I wonder how many RB25's wearing big turbos can do the same or better from 3000 .

Take it to the grave , TORQUE is everything while Hp/Kw is a fancy Mores law way of impressing Joe average with a healthy looking number . If manufacturers were being truly helpful they would rate their engines on torque numbers rather than a torque number multiplied by engine revs . Turbo diesels are a good example to look at , advertised as making SFA Kw's but the torque numbers can be fantastic - compared to a same capacity petrol engine .

The other thing is that tractive effort is critical when you start getting good torque numbers , all the torque in the world is useless if it goes to the dogs with wheel spin . A lot of money gets spent making power that will likely never be useful without very capable tyres/suspension on a real good surface in dry weather . And even then I'd reckon its going to be tail happy driven hard .

Can reduce the timing 8 degrees (sounds like across the board) , and the torque peak doesn't change ? Something really wrong with the tuning method there .

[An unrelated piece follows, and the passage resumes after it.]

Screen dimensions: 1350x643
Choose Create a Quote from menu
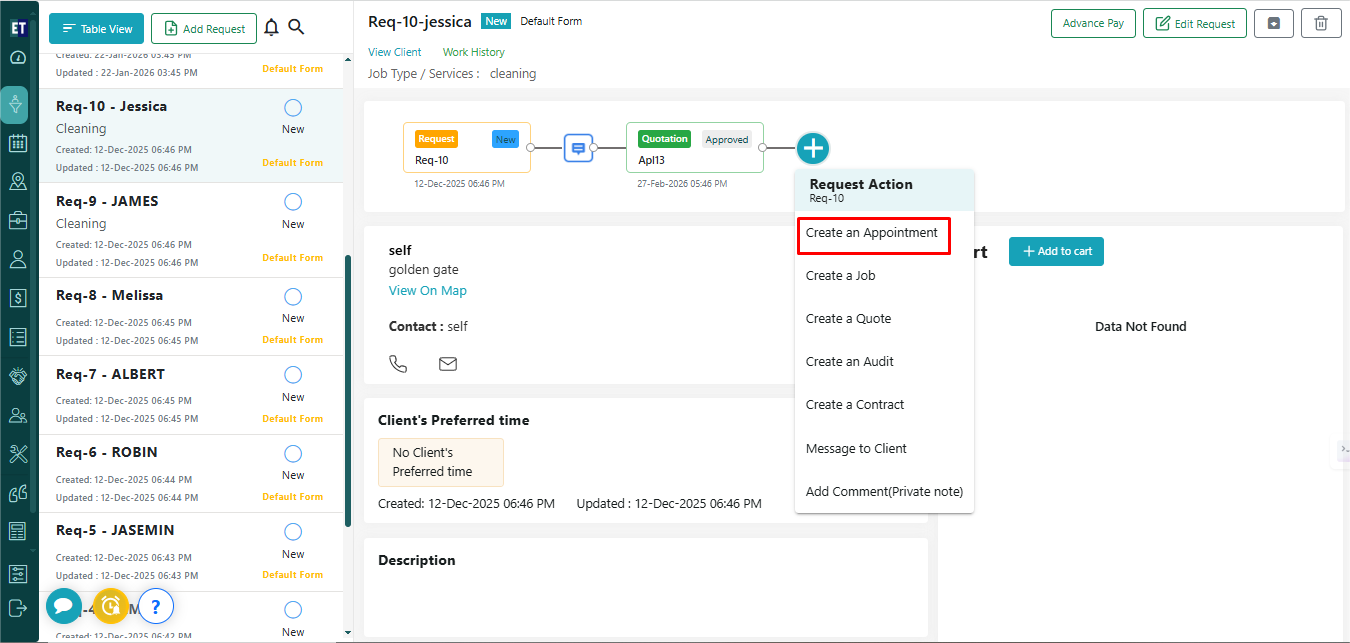(848, 319)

I really had hoped we'd grown beyond the stage of reducing static CRs by using thicker head gaskets - particularly in an engine that's been opened up and better pistons fitted . THIS IS DARK AGES GARBAGE !

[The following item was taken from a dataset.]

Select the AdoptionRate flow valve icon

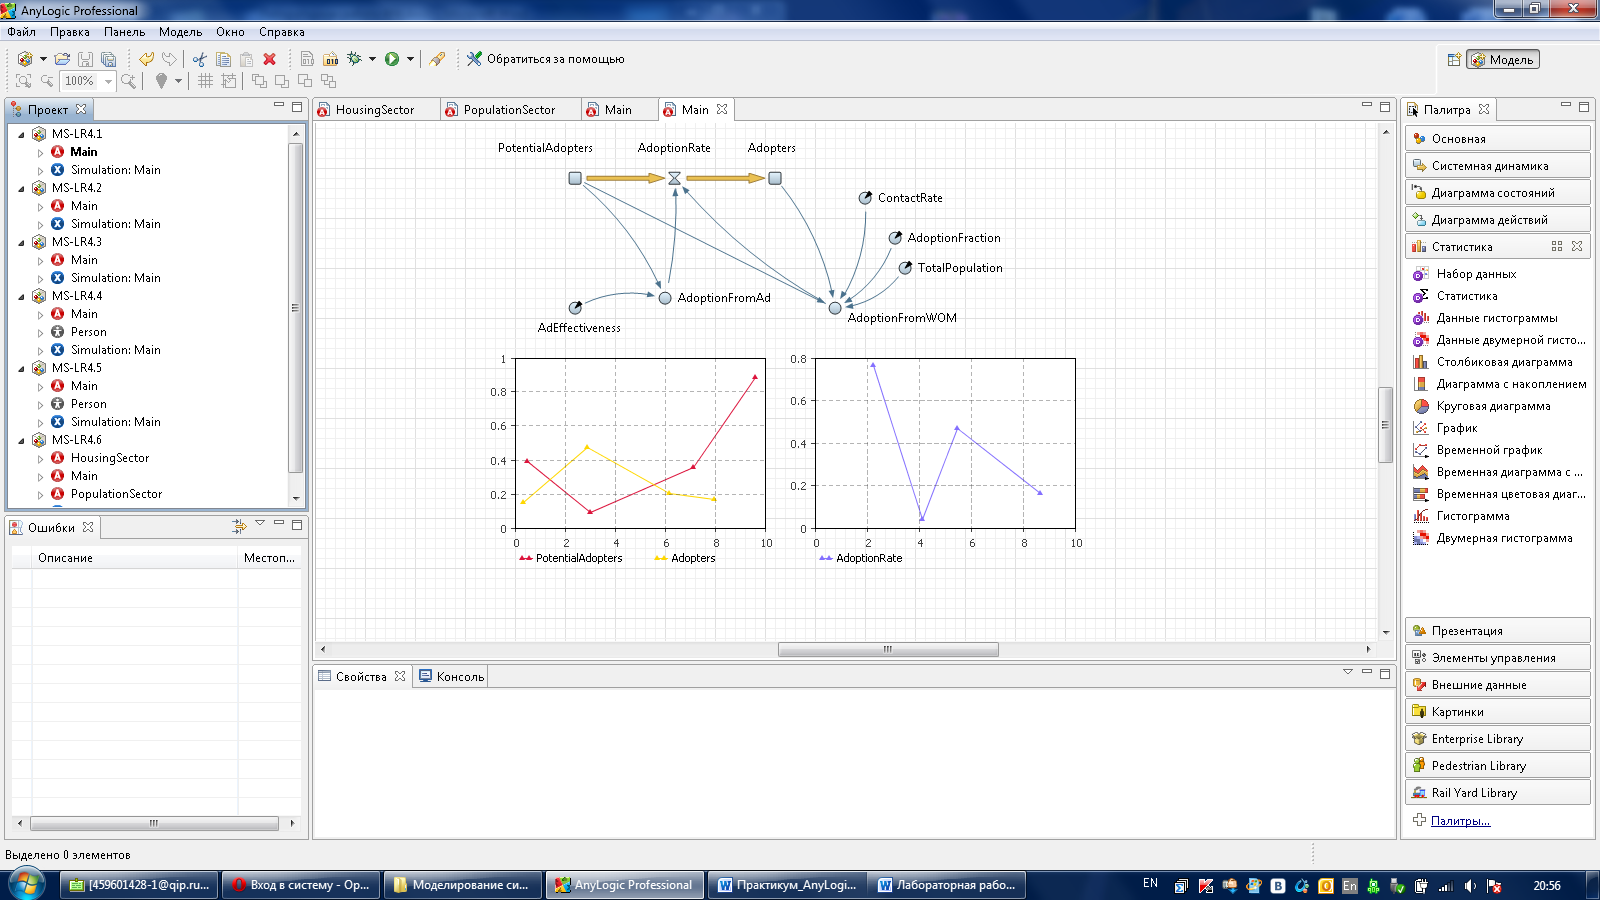click(x=675, y=178)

The dinosaur theory was that increasing the volume above the cylinders swept volume reduced the CR which lowered the cylinder pressure/temperature before the forced induction artificially boosted it .

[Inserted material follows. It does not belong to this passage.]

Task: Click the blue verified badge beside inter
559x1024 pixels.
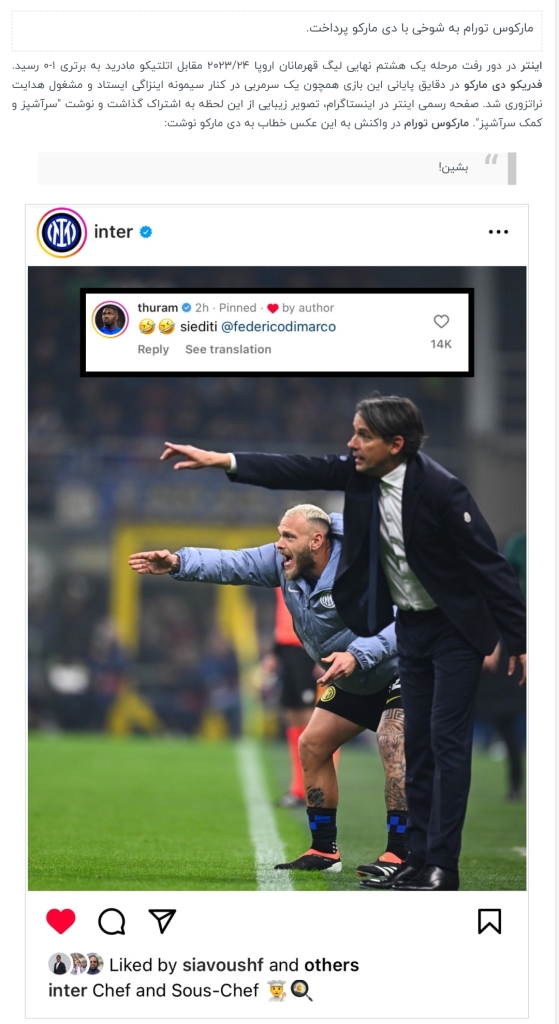Action: click(146, 232)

Trouble is that the further the piston crowns are from the heads quench pads the worse the chamber shape becomes and this often LOWERS an engines detonation threshold purely because the quench areas don't work as well .

Pent roof combustion chambers and four valves per cylinder were designed to give you a lot of valve (breathing) area in a compact combustion chamber and part of keeping the chamber area small was having those flat "D" shaped sections beyond each pair of valves . Jacking the head up on a thicker gasket increases the large flat washer area above the flat outer area of the piston crowns so it can now have a greater volume for end gasses to hide in and auto ignite before the spark initiated flame front reaches them . Result - rattle rattle bang bang $$$$$$$$$$$$$$$$$$$$$$$$$$$ .

The correct method is to have the right volume in the pistons dish to set the static CR which then leaves minimul volume between the piston crowns and the head face , smaller volume of end gasses , air and fuel , less to detonate .

For its day the old Cosworth BDA (Belt Drive A Series) had very good chambers but the narrow valve angles are hard to make in a head that's not very tall - like most twin cam production heads are for engine bay packaging reasons .

Another epic I know .

Bottom line is that traction is the limiting factor and torque beyond tractive effort is pointless .

The other one is that torque wins races and horsepower sells cars , its as relevant today as is was a lifetime ago because the physics haven't changed .

AWD is the only practical way to have high tractive effort in an un tubbed car . Sad but true .

The good news is that E85 at the bowser is coming so hopefully there will be a cheaper way around octane limited ULP and we will be able to make good torque with less extreme states of engine tune .

A .

yes your right about a few things in there, as it is i have great suspension setup and not the best tyers but still traction will always be a problem for any rwd car, and also might i add, and no this is not another topic starter for the world. if 4wd is so so so great why are top fuelers rwd? any way i dont think chasing a figure is so bad ie 500 hp, your right it is for show and tell:) and the age old saying of tourqe makes fast cars hp sells cars is so true. but i built it with a figure in mind that i think is achivable so ill get as close as i can to it. and i am catching up with mafia some time in the next week or to to see what dyno he got his results on, as mine made similar tourqe but on a chassie dyno, but was told thats not a real result as it wont be a realistic torque result. dont know why thought. oh and sorry its not made 720nm it was 750flb. but as far as the current set up for my compression im looking into going back to around the 9.0.1 if i cant get the hp to where i want, ill try first to see what i can do befor spending money again. maybe its my tuners skills not sure yet. waiting for MY DAM DYNO SHEET!!!!!!!!!!!!!!!!